= Beginning of Section =

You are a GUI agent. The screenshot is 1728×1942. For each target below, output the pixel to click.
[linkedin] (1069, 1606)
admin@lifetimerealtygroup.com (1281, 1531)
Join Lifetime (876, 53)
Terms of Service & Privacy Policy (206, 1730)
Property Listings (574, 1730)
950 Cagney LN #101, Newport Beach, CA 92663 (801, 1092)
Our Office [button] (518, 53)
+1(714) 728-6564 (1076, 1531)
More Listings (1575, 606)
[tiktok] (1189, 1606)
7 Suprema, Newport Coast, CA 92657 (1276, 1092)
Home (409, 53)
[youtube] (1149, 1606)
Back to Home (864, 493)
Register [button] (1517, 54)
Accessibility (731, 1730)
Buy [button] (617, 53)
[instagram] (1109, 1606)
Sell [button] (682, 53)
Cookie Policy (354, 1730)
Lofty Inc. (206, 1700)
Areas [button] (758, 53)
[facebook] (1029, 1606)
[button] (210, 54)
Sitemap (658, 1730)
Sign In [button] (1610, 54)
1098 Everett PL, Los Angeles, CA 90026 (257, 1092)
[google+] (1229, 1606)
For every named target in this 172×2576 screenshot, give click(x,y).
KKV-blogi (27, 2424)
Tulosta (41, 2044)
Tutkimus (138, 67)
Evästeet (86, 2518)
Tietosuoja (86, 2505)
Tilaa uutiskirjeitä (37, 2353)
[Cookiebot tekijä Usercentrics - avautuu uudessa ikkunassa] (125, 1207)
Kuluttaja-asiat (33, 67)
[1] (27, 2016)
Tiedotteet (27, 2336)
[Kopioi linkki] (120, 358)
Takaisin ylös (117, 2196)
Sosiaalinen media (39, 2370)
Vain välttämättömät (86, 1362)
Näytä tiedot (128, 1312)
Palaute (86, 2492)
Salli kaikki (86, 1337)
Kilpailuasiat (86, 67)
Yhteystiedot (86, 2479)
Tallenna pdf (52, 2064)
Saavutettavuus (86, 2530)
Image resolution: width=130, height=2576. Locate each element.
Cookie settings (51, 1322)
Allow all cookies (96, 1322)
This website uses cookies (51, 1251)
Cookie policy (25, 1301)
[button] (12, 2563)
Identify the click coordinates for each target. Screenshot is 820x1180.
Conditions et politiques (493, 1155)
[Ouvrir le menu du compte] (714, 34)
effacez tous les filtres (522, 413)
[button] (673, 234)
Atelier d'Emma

= End of Section =

▶ [Problem]: What's needed is every line of the listing, transcribed word for word.

▶ [Solved exercise]:
You are a GUI agent. The screenshot is 1728×1942. For each target below, output the pixel to click.
[linkedin] (1069, 1606)
admin@lifetimerealtygroup.com (1281, 1531)
Join Lifetime (876, 53)
Terms of Service & Privacy Policy (206, 1730)
Property Listings (574, 1730)
950 Cagney LN #101, Newport Beach, CA 92663 (801, 1092)
Our Office [button] (518, 53)
+1(714) 728-6564 (1076, 1531)
More Listings (1575, 606)
[tiktok] (1189, 1606)
7 Suprema, Newport Coast, CA 92657 (1276, 1092)
Home (409, 53)
[youtube] (1149, 1606)
Back to Home (864, 493)
Register [button] (1517, 54)
Accessibility (731, 1730)
Buy [button] (617, 53)
[instagram] (1109, 1606)
Sell [button] (682, 53)
Cookie Policy (354, 1730)
Lofty Inc. (206, 1700)
Areas [button] (758, 53)
[facebook] (1029, 1606)
[button] (210, 54)
Sitemap (658, 1730)
Sign In [button] (1610, 54)
1098 Everett PL, Los Angeles, CA 90026 (257, 1092)
[google+] (1229, 1606)
For every named target in this 172×2576 screenshot, give click(x,y).
KKV-blogi (27, 2424)
Tulosta (41, 2044)
Tutkimus (138, 67)
Evästeet (86, 2518)
Tietosuoja (86, 2505)
Tilaa uutiskirjeitä (37, 2353)
[Cookiebot tekijä Usercentrics - avautuu uudessa ikkunassa] (125, 1207)
Kuluttaja-asiat (33, 67)
[1] (27, 2016)
Tiedotteet (27, 2336)
[Kopioi linkki] (120, 358)
Takaisin ylös (117, 2196)
Sosiaalinen media (39, 2370)
Vain välttämättömät (86, 1362)
Näytä tiedot (128, 1312)
Palaute (86, 2492)
Salli kaikki (86, 1337)
Kilpailuasiat (86, 67)
Yhteystiedot (86, 2479)
Tallenna pdf (52, 2064)
Saavutettavuus (86, 2530)
Image resolution: width=130, height=2576. Locate each element.
Cookie settings (51, 1322)
Allow all cookies (96, 1322)
This website uses cookies (51, 1251)
Cookie policy (25, 1301)
[button] (12, 2563)
Identify the click coordinates for each target. Screenshot is 820x1180.
Conditions et politiques (493, 1155)
[Ouvrir le menu du compte] (714, 34)
effacez tous les filtres (522, 413)
[button] (673, 234)
Atelier d'Emma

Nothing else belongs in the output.